The BHP Group Ltd (ASX: BHP) share price is on the move on Tuesday morning.
At the time of writing, the mining giant's shares are up over 5% to $41.05.
Why is the BHP share price charging higher?
The BHP share price is rising on Tuesday after investors responded positively to the Big Australian's full year results.
For the 12 months ended 30 June, BHP reported a 16% increase in underlying EBITDA from continuing operations to a record US$40,634 million.
A key driver of this was the company's coal operations, which delivered stellar earnings growth thanks to sky high prices of the black gold.

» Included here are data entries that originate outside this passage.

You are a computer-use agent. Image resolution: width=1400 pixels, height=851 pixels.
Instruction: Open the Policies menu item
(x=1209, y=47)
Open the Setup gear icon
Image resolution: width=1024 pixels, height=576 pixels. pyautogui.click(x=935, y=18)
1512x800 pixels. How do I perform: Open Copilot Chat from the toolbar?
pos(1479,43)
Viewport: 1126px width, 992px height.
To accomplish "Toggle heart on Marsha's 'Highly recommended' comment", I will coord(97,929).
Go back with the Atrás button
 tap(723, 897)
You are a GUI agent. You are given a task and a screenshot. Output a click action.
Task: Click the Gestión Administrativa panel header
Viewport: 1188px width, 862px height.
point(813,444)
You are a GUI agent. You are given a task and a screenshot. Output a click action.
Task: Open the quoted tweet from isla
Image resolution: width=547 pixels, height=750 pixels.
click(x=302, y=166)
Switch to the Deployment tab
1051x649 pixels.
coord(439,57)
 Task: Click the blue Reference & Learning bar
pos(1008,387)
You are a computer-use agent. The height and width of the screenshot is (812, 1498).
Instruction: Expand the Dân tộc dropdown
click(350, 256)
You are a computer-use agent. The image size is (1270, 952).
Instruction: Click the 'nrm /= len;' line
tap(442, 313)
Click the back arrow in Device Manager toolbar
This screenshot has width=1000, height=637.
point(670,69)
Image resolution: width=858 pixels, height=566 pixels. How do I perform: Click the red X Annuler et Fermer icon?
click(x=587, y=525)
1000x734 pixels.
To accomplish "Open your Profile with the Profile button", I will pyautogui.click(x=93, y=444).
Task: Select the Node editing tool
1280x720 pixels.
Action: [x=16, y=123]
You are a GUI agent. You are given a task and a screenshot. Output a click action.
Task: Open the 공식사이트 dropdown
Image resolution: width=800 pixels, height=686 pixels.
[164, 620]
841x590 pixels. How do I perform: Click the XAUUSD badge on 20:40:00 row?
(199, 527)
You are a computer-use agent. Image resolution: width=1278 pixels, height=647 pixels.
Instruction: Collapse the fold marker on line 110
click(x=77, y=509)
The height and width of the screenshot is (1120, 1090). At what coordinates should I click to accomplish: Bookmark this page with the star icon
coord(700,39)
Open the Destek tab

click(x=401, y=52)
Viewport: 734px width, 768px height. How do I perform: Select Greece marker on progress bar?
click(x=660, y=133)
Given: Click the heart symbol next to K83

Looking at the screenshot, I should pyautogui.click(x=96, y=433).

This helped offset softer iron ore earnings due to a pullback in prices of the steel making ingredient.
This ultimately allowed the BHP board to declare a fully franked final dividend of US$1.75 per share, which took its full year dividend to US$3.25 per share.
What was the reaction from brokers?
Analysts at Goldman Sachs have been looking over the result and given their verdict. They were pleased with its earnings and dividend, which both came in ahead of their expectations.
The broker commented:
Better than expected result with underlying EBITDA/NPAT of US$40.6bn/US$21.3bn, 2%/5% vs. our US$39.9bn/US$20.3bn estimates (and vs. Visible Alpha consensus of US$40.6bn/US$19.4bn). Headline NPAT of US$30.9bn included a US$1.1bn increase in Samarco liability provision and exceptional gain of US$7.1bn on the petroleum demerger. BHP reported an EBITDA margin of 65% and record ROCE of 48.7% for the year.
Capital management: final dividend of US175cps (74% payout on continuing operations, above minimum 50% target), above our US140cps forecast (65% payout ex Petroleum) and VA consensus of US170cps.
Where next for BHP's shares?
Goldman Sachs currently has a buy rating and $39.70 price target on its shares. This means the BHP share price is now trading ahead of this target following today's gain.